(ENTRIES SUPPLIED begins)

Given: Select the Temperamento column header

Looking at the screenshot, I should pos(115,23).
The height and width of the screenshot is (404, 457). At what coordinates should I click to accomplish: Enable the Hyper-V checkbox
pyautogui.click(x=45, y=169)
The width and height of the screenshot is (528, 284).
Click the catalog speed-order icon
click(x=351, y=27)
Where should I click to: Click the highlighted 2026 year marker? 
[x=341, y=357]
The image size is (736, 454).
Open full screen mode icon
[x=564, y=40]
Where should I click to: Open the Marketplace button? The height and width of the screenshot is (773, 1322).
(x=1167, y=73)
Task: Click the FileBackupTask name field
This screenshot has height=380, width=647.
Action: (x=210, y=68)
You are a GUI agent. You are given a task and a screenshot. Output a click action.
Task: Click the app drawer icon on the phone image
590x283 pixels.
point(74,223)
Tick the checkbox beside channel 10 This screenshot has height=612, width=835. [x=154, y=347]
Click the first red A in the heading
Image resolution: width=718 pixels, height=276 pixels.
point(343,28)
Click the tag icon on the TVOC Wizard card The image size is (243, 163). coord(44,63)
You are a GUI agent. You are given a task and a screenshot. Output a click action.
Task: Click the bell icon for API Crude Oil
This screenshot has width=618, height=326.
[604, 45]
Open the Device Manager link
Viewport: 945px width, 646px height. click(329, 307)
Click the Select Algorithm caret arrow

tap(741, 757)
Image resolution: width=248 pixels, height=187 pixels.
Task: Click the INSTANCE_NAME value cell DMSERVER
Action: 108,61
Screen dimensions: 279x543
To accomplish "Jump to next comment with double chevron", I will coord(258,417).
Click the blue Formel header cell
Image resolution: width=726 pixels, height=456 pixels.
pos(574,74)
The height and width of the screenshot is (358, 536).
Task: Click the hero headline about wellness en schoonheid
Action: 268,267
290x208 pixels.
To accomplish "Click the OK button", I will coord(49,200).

(ENTRIES SUPPLIED ends)

Retype the entries. Every line must match exactly.

Given: Select the Temperamento column header

Looking at the screenshot, I should pos(115,23).
The height and width of the screenshot is (404, 457). At what coordinates should I click to accomplish: Enable the Hyper-V checkbox
pyautogui.click(x=45, y=169)
The width and height of the screenshot is (528, 284).
Click the catalog speed-order icon
click(x=351, y=27)
Where should I click to: Click the highlighted 2026 year marker? 
[x=341, y=357]
The image size is (736, 454).
Open full screen mode icon
[x=564, y=40]
Where should I click to: Open the Marketplace button? The height and width of the screenshot is (773, 1322).
(x=1167, y=73)
Task: Click the FileBackupTask name field
This screenshot has height=380, width=647.
Action: (x=210, y=68)
You are a GUI agent. You are given a task and a screenshot. Output a click action.
Task: Click the app drawer icon on the phone image
590x283 pixels.
point(74,223)
Tick the checkbox beside channel 10 This screenshot has height=612, width=835. [x=154, y=347]
Click the first red A in the heading
Image resolution: width=718 pixels, height=276 pixels.
point(343,28)
Click the tag icon on the TVOC Wizard card The image size is (243, 163). coord(44,63)
You are a GUI agent. You are given a task and a screenshot. Output a click action.
Task: Click the bell icon for API Crude Oil
This screenshot has width=618, height=326.
[604, 45]
Open the Device Manager link
Viewport: 945px width, 646px height. click(329, 307)
Click the Select Algorithm caret arrow

tap(741, 757)
Image resolution: width=248 pixels, height=187 pixels.
Task: Click the INSTANCE_NAME value cell DMSERVER
Action: 108,61
Screen dimensions: 279x543
To accomplish "Jump to next comment with double chevron", I will coord(258,417).
Click the blue Formel header cell
Image resolution: width=726 pixels, height=456 pixels.
pos(574,74)
The height and width of the screenshot is (358, 536).
Task: Click the hero headline about wellness en schoonheid
Action: 268,267
290x208 pixels.
To accomplish "Click the OK button", I will coord(49,200).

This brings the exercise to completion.